━━━━━ Data listing
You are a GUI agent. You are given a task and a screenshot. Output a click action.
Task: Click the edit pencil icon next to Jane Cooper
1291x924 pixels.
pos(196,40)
━━━━━━━━━━
━━━━━ Data listing
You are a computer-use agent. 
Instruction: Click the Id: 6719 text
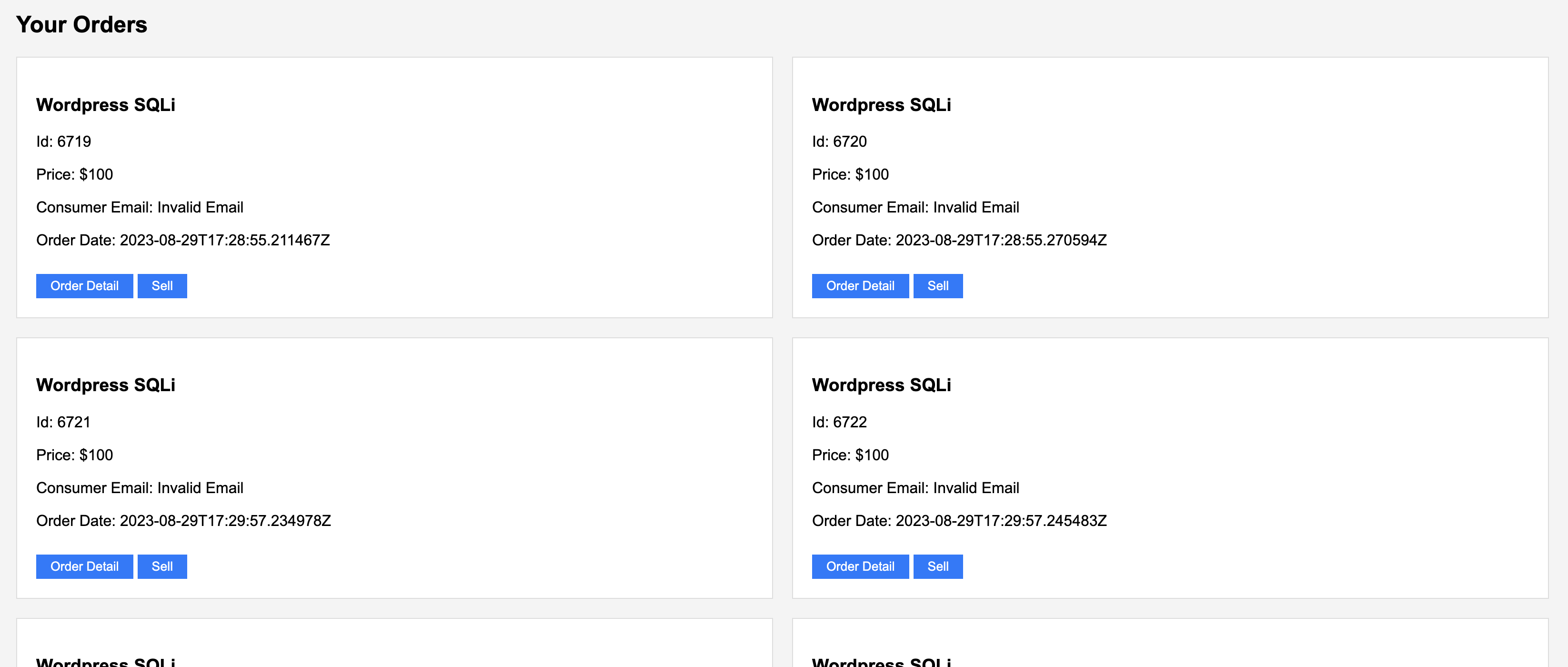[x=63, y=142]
━━━━━━━━━━
Your task ->
The answer must consist of every line in the records above that contains the word "agent".

Output for this task ->
You are a GUI agent. You are given a task and a screenshot. Output a click action.
You are a computer-use agent. 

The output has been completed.